▶ **WHAT YOU NEED TO DO**
Keep every character as it is and output all of the records.

▶ **GIVEN DATA**

-=-=-=-=-

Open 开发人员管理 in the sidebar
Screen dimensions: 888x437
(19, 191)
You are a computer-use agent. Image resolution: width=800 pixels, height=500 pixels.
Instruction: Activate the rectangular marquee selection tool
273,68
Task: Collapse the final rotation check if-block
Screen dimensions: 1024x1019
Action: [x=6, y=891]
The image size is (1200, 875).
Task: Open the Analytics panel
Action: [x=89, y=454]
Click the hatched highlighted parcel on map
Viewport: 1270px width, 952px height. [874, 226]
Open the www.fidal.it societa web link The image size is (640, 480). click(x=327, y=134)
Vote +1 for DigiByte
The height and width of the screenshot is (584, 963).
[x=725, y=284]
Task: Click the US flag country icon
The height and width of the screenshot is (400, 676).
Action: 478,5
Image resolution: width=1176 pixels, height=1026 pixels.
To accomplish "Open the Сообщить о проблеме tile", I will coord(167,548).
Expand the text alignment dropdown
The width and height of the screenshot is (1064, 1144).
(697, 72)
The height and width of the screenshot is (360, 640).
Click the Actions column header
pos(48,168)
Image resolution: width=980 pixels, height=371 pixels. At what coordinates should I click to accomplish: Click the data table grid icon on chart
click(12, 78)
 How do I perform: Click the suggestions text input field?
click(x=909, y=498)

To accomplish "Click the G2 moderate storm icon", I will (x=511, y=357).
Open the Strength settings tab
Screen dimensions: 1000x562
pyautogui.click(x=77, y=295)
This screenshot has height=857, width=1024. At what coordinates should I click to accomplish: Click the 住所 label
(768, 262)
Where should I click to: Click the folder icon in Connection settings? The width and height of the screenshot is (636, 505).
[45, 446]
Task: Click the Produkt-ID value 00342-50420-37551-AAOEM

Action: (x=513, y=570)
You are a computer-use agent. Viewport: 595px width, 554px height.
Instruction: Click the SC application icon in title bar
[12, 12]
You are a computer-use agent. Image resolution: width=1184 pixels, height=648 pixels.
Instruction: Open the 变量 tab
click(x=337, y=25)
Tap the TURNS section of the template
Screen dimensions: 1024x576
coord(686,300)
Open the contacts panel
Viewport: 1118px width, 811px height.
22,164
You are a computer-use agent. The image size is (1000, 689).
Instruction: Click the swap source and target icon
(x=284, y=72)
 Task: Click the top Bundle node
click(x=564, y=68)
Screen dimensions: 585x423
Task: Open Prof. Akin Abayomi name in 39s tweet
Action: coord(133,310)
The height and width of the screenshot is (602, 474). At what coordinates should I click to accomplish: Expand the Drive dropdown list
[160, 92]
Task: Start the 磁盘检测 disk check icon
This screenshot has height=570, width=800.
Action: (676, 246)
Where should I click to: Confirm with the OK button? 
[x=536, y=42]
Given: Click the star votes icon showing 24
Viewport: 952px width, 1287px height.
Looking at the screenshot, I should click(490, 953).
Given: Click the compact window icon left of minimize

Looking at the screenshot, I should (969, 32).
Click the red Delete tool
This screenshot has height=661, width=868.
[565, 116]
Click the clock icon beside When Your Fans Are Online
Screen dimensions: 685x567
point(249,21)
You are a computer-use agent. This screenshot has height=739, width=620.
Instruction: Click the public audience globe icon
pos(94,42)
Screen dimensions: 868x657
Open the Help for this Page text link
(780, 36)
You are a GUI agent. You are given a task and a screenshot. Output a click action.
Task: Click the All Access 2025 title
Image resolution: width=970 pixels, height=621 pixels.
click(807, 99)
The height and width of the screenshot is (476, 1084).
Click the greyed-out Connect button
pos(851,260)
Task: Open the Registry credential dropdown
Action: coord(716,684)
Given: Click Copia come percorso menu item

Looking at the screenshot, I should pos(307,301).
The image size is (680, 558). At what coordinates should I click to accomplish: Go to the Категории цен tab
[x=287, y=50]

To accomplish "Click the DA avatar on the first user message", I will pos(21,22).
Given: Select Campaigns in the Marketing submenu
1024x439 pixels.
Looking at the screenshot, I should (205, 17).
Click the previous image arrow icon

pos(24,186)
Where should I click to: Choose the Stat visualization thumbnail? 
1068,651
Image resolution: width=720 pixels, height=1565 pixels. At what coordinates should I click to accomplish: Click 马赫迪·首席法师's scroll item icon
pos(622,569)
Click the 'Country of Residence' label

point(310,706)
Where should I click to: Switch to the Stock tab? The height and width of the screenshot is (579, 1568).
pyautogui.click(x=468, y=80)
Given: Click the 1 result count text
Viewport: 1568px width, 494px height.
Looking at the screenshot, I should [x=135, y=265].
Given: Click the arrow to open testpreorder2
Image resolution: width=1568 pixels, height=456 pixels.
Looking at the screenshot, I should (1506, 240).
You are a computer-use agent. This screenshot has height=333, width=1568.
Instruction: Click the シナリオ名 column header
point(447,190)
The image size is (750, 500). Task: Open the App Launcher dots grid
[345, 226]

-=-=-=-=-

▶ **RESPONSE AREA**
Open 开发人员管理 in the sidebar
Screen dimensions: 888x437
(19, 191)
You are a computer-use agent. Image resolution: width=800 pixels, height=500 pixels.
Instruction: Activate the rectangular marquee selection tool
273,68
Task: Collapse the final rotation check if-block
Screen dimensions: 1024x1019
Action: [x=6, y=891]
The image size is (1200, 875).
Task: Open the Analytics panel
Action: [x=89, y=454]
Click the hatched highlighted parcel on map
Viewport: 1270px width, 952px height. [874, 226]
Open the www.fidal.it societa web link The image size is (640, 480). click(x=327, y=134)
Vote +1 for DigiByte
The height and width of the screenshot is (584, 963).
[x=725, y=284]
Task: Click the US flag country icon
The height and width of the screenshot is (400, 676).
Action: 478,5
Image resolution: width=1176 pixels, height=1026 pixels.
To accomplish "Open the Сообщить о проблеме tile", I will coord(167,548).
Expand the text alignment dropdown
The width and height of the screenshot is (1064, 1144).
(697, 72)
The height and width of the screenshot is (360, 640).
Click the Actions column header
pos(48,168)
Image resolution: width=980 pixels, height=371 pixels. At what coordinates should I click to accomplish: Click the data table grid icon on chart
click(12, 78)
 How do I perform: Click the suggestions text input field?
click(x=909, y=498)

To accomplish "Click the G2 moderate storm icon", I will (x=511, y=357).
Open the Strength settings tab
Screen dimensions: 1000x562
pyautogui.click(x=77, y=295)
This screenshot has height=857, width=1024. At what coordinates should I click to accomplish: Click the 住所 label
(768, 262)
Where should I click to: Click the folder icon in Connection settings? The width and height of the screenshot is (636, 505).
[45, 446]
Task: Click the Produkt-ID value 00342-50420-37551-AAOEM

Action: (x=513, y=570)
You are a computer-use agent. Viewport: 595px width, 554px height.
Instruction: Click the SC application icon in title bar
[12, 12]
You are a computer-use agent. Image resolution: width=1184 pixels, height=648 pixels.
Instruction: Open the 变量 tab
click(x=337, y=25)
Tap the TURNS section of the template
Screen dimensions: 1024x576
coord(686,300)
Open the contacts panel
Viewport: 1118px width, 811px height.
22,164
You are a computer-use agent. The image size is (1000, 689).
Instruction: Click the swap source and target icon
(x=284, y=72)
 Task: Click the top Bundle node
click(x=564, y=68)
Screen dimensions: 585x423
Task: Open Prof. Akin Abayomi name in 39s tweet
Action: coord(133,310)
The height and width of the screenshot is (602, 474). At what coordinates should I click to accomplish: Expand the Drive dropdown list
[160, 92]
Task: Start the 磁盘检测 disk check icon
This screenshot has height=570, width=800.
Action: (676, 246)
Where should I click to: Confirm with the OK button? 
[x=536, y=42]
Given: Click the star votes icon showing 24
Viewport: 952px width, 1287px height.
Looking at the screenshot, I should click(490, 953).
Given: Click the compact window icon left of minimize

Looking at the screenshot, I should (969, 32).
Click the red Delete tool
This screenshot has height=661, width=868.
[565, 116]
Click the clock icon beside When Your Fans Are Online
Screen dimensions: 685x567
point(249,21)
You are a computer-use agent. This screenshot has height=739, width=620.
Instruction: Click the public audience globe icon
pos(94,42)
Screen dimensions: 868x657
Open the Help for this Page text link
(780, 36)
You are a GUI agent. You are given a task and a screenshot. Output a click action.
Task: Click the All Access 2025 title
Image resolution: width=970 pixels, height=621 pixels.
click(807, 99)
The height and width of the screenshot is (476, 1084).
Click the greyed-out Connect button
pos(851,260)
Task: Open the Registry credential dropdown
Action: coord(716,684)
Given: Click Copia come percorso menu item

Looking at the screenshot, I should pos(307,301).
The image size is (680, 558). At what coordinates should I click to accomplish: Go to the Категории цен tab
[x=287, y=50]

To accomplish "Click the DA avatar on the first user message", I will pos(21,22).
Given: Select Campaigns in the Marketing submenu
1024x439 pixels.
Looking at the screenshot, I should (205, 17).
Click the previous image arrow icon

pos(24,186)
Where should I click to: Choose the Stat visualization thumbnail? 
1068,651
Image resolution: width=720 pixels, height=1565 pixels. At what coordinates should I click to accomplish: Click 马赫迪·首席法师's scroll item icon
pos(622,569)
Click the 'Country of Residence' label

point(310,706)
Where should I click to: Switch to the Stock tab? The height and width of the screenshot is (579, 1568).
pyautogui.click(x=468, y=80)
Given: Click the 1 result count text
Viewport: 1568px width, 494px height.
Looking at the screenshot, I should [x=135, y=265].
Given: Click the arrow to open testpreorder2
Image resolution: width=1568 pixels, height=456 pixels.
Looking at the screenshot, I should (1506, 240).
You are a computer-use agent. This screenshot has height=333, width=1568.
Instruction: Click the シナリオ名 column header
point(447,190)
The image size is (750, 500). Task: Open the App Launcher dots grid
[345, 226]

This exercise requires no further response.